Vila, assim podemos dizer. Também posso colocar da seguinte maneira: uma
sensação de esboço de completude formou-se sob mim. Sob, pois em meu âmago
sentia isso, apesar de não externalizar qualquer otimismo em excesso. Esboço,
pois a vida é longa – ao contrário do que muitos levianamente afirmam – e ainda
havia muitos caminhos por onde engatinhar.
Deixe-me
explicar. Eu entendo a obviedade de que partimos deste mundo e deixamos muitas
pontas soltas; não apenas não finalizadas, mas mal iniciadas. Isso, porém, não
ocorre porque a vida é curta; mas porque somos medíocres – para dizer o mínimo.

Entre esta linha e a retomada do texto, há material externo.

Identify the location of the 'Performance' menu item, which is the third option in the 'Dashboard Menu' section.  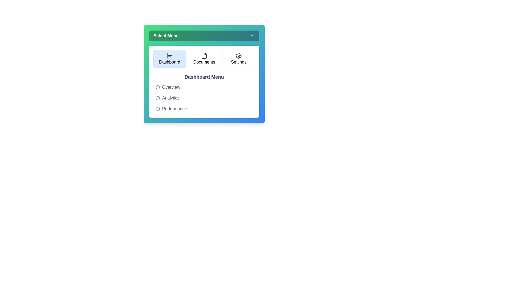
(204, 109).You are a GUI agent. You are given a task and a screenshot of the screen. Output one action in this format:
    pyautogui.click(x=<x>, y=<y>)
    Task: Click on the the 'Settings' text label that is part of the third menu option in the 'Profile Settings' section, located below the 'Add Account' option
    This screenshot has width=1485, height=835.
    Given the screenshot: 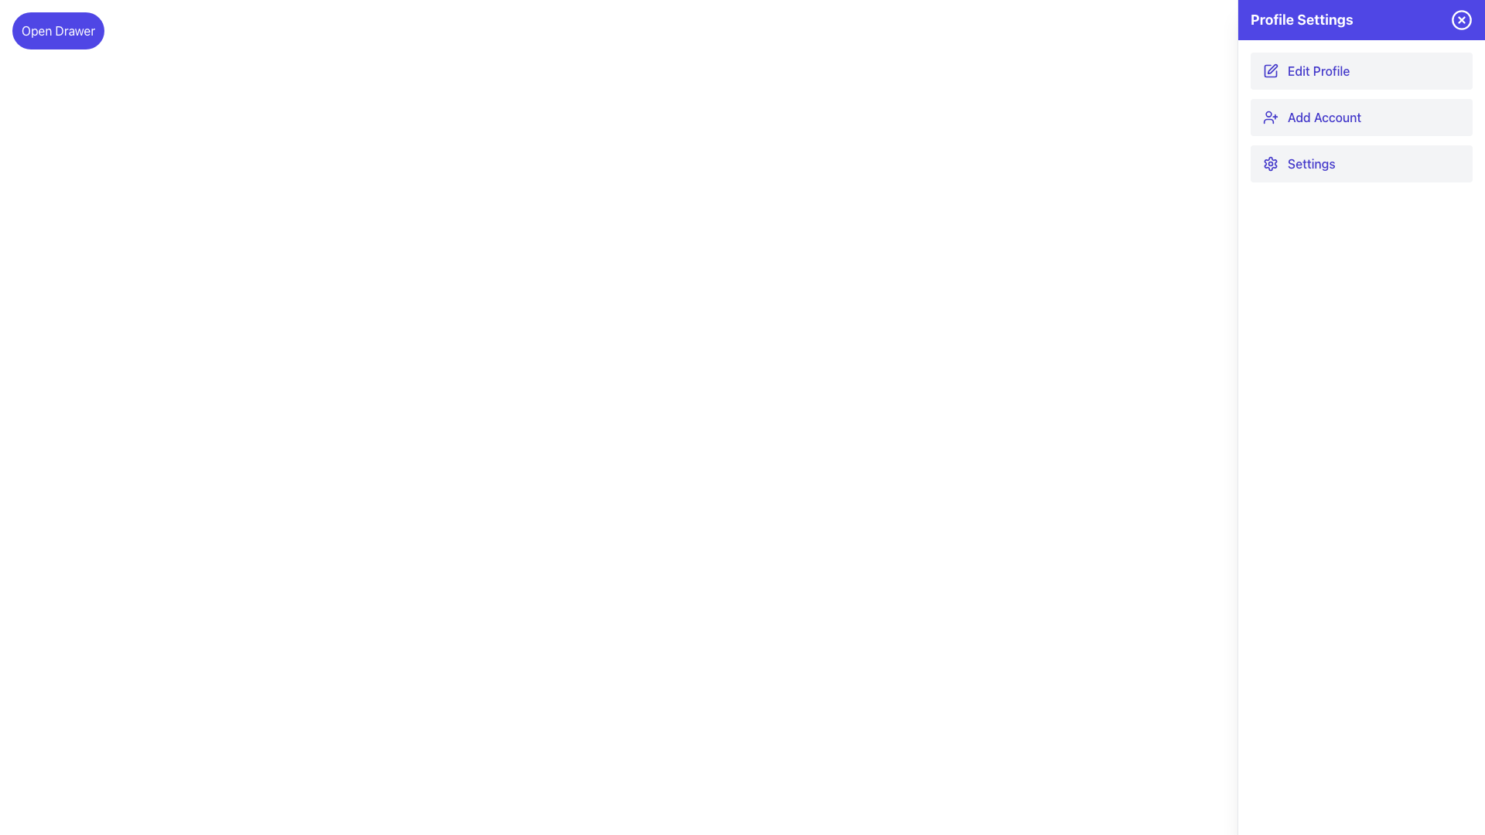 What is the action you would take?
    pyautogui.click(x=1310, y=164)
    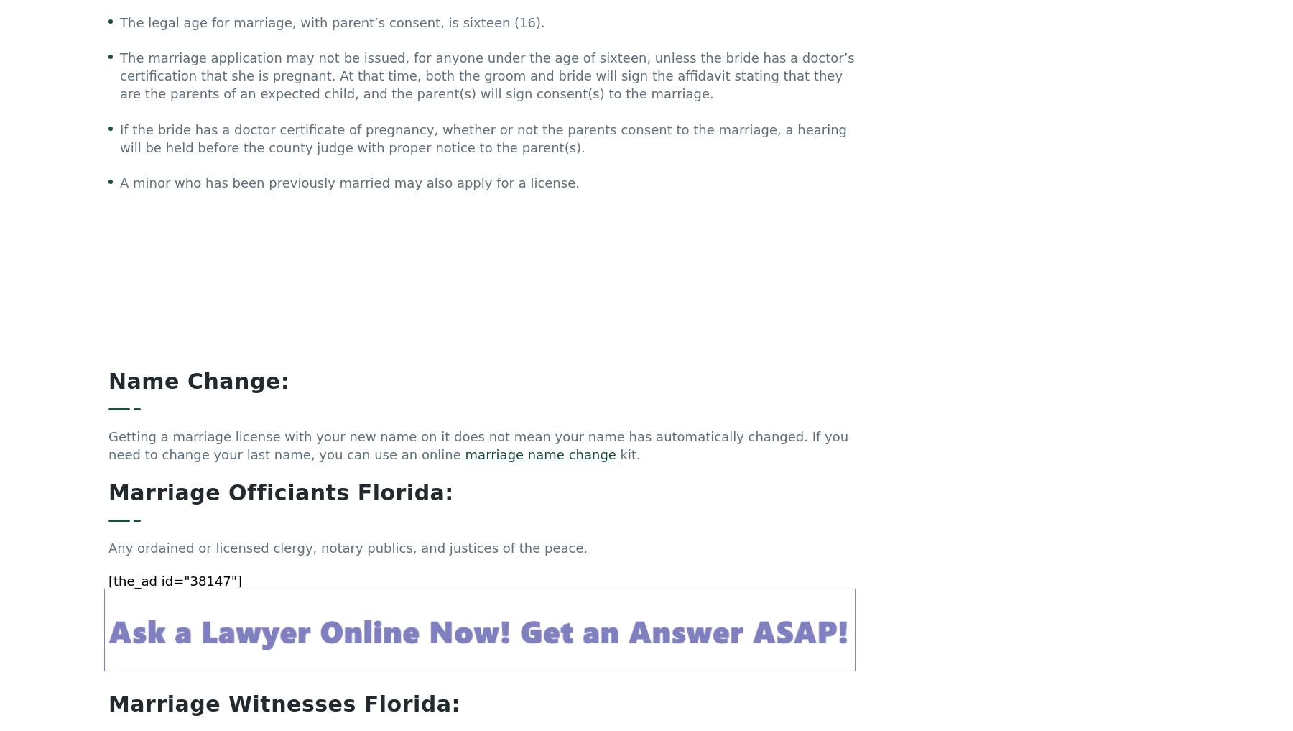 This screenshot has width=1293, height=731. Describe the element at coordinates (351, 646) in the screenshot. I see `'Copy of Certificate of Marriage License'` at that location.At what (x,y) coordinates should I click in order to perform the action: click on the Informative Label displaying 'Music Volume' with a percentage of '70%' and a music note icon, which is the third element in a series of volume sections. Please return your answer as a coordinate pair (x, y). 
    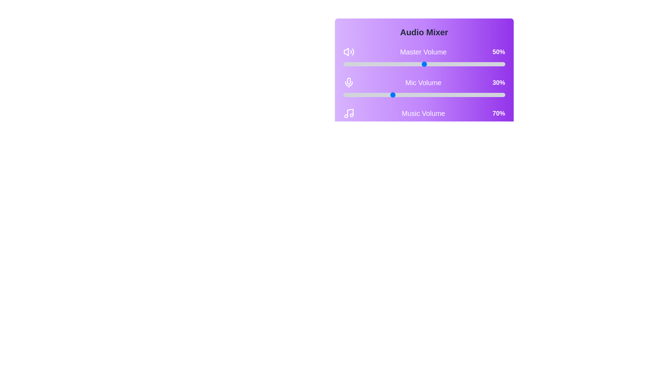
    Looking at the image, I should click on (424, 113).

E, quando vejo uma grande pessoa, noto prontamente que houve – e não há
hipérboles nisso – concretude e completude em sua jornada. Como sempre, os
fracos culpam o universo pela sua própria existência.
Agora,
permita-me iniciar o que tenho para iniciar. Caso contrário, acabarei por me
queixar do quão curta, quiçá, é a existência humana. Eu sou Herlton Shelly, e me
foi emprestado um ótimo canto para morar, no enorme espaço que pertenceu aos
pais de minha mãe. E lá, não hoje e não no tempo que estou a narrar, mas antes
de meu primeiro respiro asmático; há histórias de meus pais, tios, primos de
segundo grau e avós. A vida passa, e o que satisfazia não mais o faz. Todos
procuraram imóveis mais confortáveis, seguros e que satisfizessem quaisquer –
novas e antigas – necessidades de cada subfamília que nascia da grande. Não
posso dizer que uma boa localização era uma nova necessidade, pois esta casa
antiga sempre foi, e continua sendo, das mais bem localizadas que uma pessoa
bem nascida poderia almejar. E disso decorre que, assim que um inquilino parte,
basta aguardar o tempo que leva para o feijão florescer no algodão, para que
surjam verdadeiros interessados em alugar.
No pedaço
temporal que estou narrando eu ainda era jovem. Não sábio, mas longe de
desconhecer o bastante do mundo. Mas, como não podia deixar de ser, há sempre
espaço para mais. Eu havia entendido coisas que considerava básicas, mas que
pareciam propositalmente deixadas de lado pela juventude medíocre que dividia
espaço comigo no cosmos. Como todo conhecimento, os que adquiri fizeram de mim
um ser menos provido de felicidade. Quando coisas boas aconteciam comigo, eu
era preenchido de satisfação; mas nunca poder-se-ia dizer que me sentia feliz.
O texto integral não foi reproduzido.